Studies that evaluated exclusively NHABSI

Table 1 summarizes the characteristics and findings of the 2 studies in which only NHABSI was evaluated. The study by Almog et al Reference Almog, Yanovskay, Edelstein, Schwartz, Colodner and Chazan8 was a letter to the editor and was included in this review because it evaluated a large number of cases of NHABSI (N = 177) and provided information on antibiotic resistance. This retrospective study of NHABSI included residents of 48 nursing homes in Israel who were admitted to 1 hospital from 2010 to 2014. A substantial percentage of residents had invasive devices (eg, urinary catheter, 35%; feeding tube, 11%). Microbiology information was limited, but 62% of the episodes were related to urinary tract infection. The important finding of this study was the high rate of resistance of gram-negative blood isolates. Among gram-negative blood isolates, 47% of Enterobacteriaceae produced extended-spectrum β-lactamase (ESBL), 55% were resistant to a fluoroquinolone, and 42% were resistant to gentamicin. The second study was a retrospective analysis with 107 episodes of BSI among nursing home residents admitted to 1 hospital in the United States between 2015 and 2018. Reference Aliyu, McGowan, Hussain, Kanawati, Ruiz and Yohannes9 This study compared the outcomes of nursing home residents with BSIs due to multidrug-resistant organisms (MDROs) with the outcomes of nursing home residents with non-MDRO BSIs. Multidrug resistance was defined as resistance to at least 1 agent in 3 or more distinct antibiotic classes. Reference Magiorakos, Srinivasan and Carey14 For gram-positive isolates, 57% met MDRO criteria; for gram-negative isolates, 35% were MDRO. The overall hospital mortality rate was 39%; the mortality rate among those with MDRO BSI was 49% compared to 30% among those with non-MDRO BSI. In a multivariate analysis, inappropriate empiric antibiotic therapy was not a significant predictor of mortality. However, the validity of the multivariate analysis is questionable due to the small study population and lack of information about invasive devices and sources of BSI.

WORK REQUIRED: Carry the text on nursing home bloodstream infection studies forward from its final sentence. The data that comes next was taken from a separate source.

(Stored data entries)
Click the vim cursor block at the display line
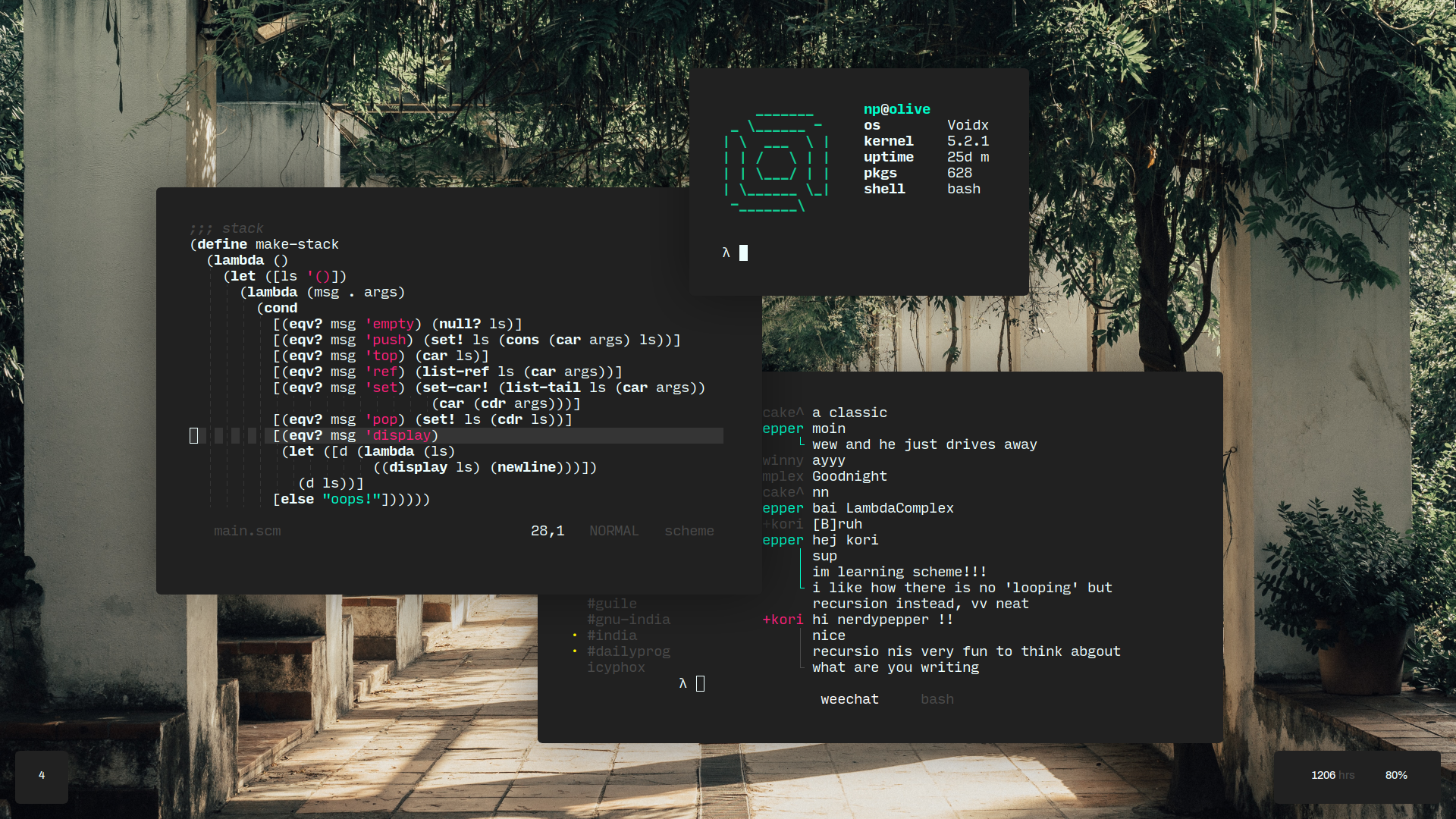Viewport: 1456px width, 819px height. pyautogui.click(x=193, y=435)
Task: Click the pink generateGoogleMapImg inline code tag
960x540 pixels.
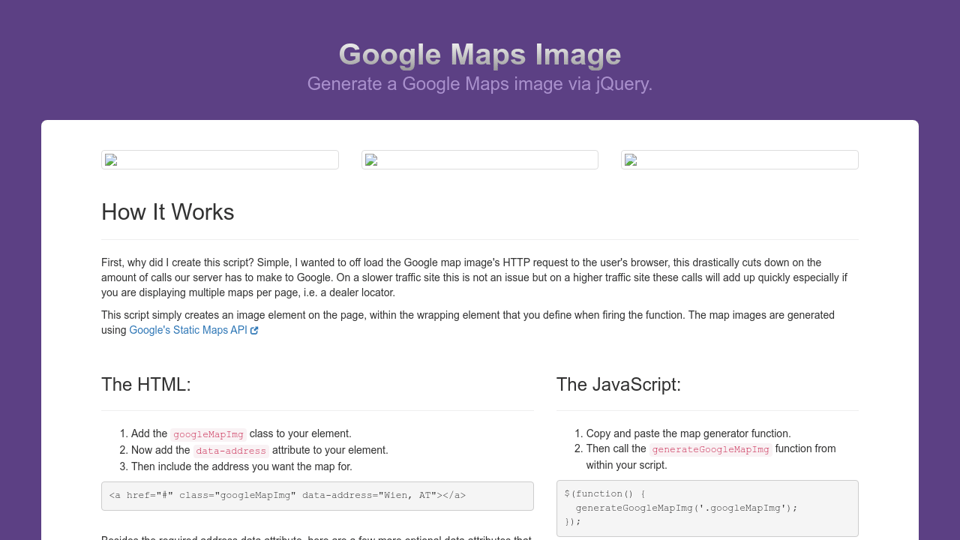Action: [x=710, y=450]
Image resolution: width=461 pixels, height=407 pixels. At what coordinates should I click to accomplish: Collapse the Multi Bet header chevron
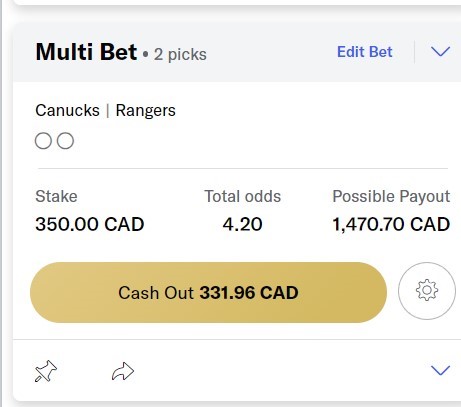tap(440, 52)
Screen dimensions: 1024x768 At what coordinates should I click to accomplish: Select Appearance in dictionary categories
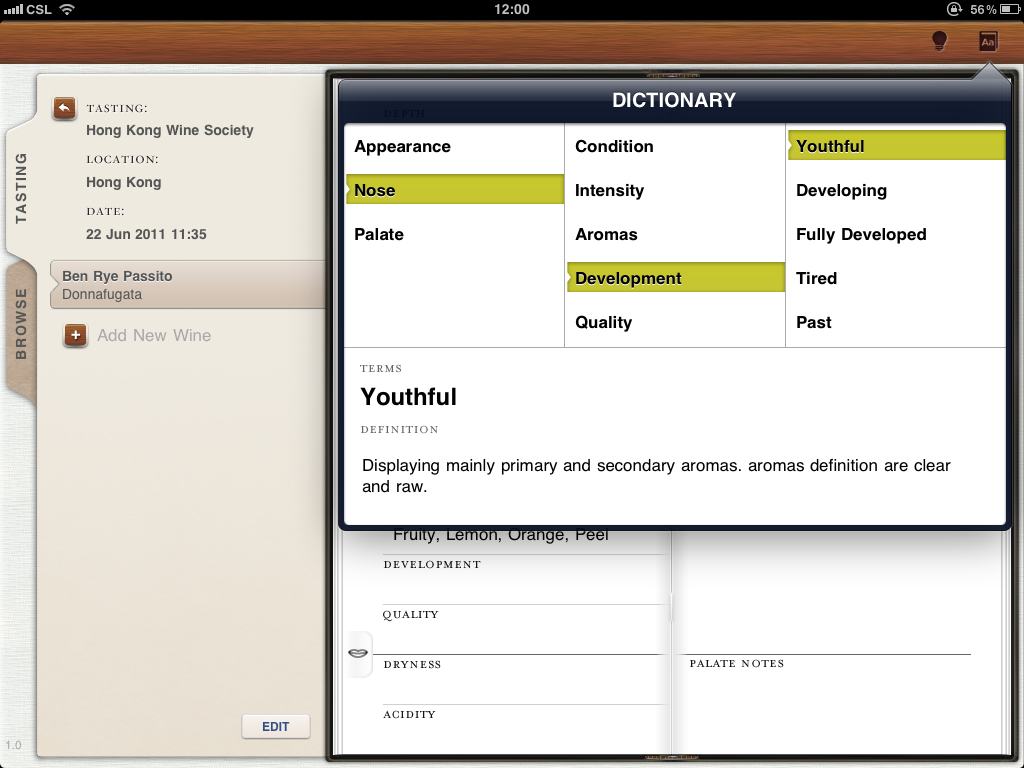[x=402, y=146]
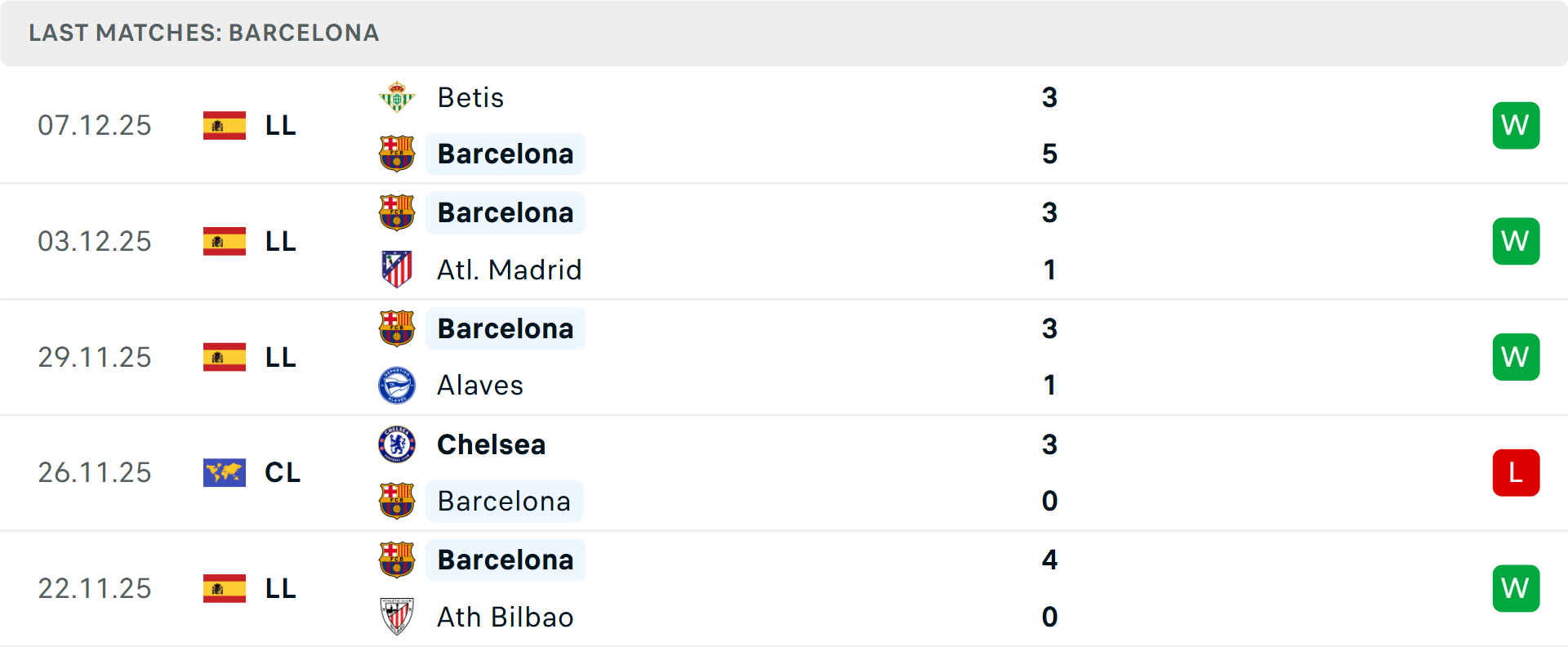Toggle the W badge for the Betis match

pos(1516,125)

EXERCISE OUTPUT:
Table 1. Studies That Focused Exclusively on Nursing Home-Associated Bloodstream Infection, 2004–June, 2021

Note. VA, Veterans’ Affairs; NS, not stated; BSI, bloodstream infection; IV, intravascular; MSSA/MRSA, methicillin-sensitive S. aureus/methicillin-resistant S. aureus; CNS, coagulase-negative staphylococci; total SAB, total S. aureus bacteremia (including MSSA and MRSA); SSTI, skin or soft-tissue infection; GI, gastrointestinal; VRE, vancomycin-resistant enterococci; Ceftax R, ceftazidime resistant; ESBL, extended spectrum β-lactamase; GP BSI, gram-positive bloodstream infection; MDRO, multidrug-resistant organism; GN BSI, gram-negative bloodstream infection.

a Letter to the editor.

b Only studied bacteremia from the urinary tract.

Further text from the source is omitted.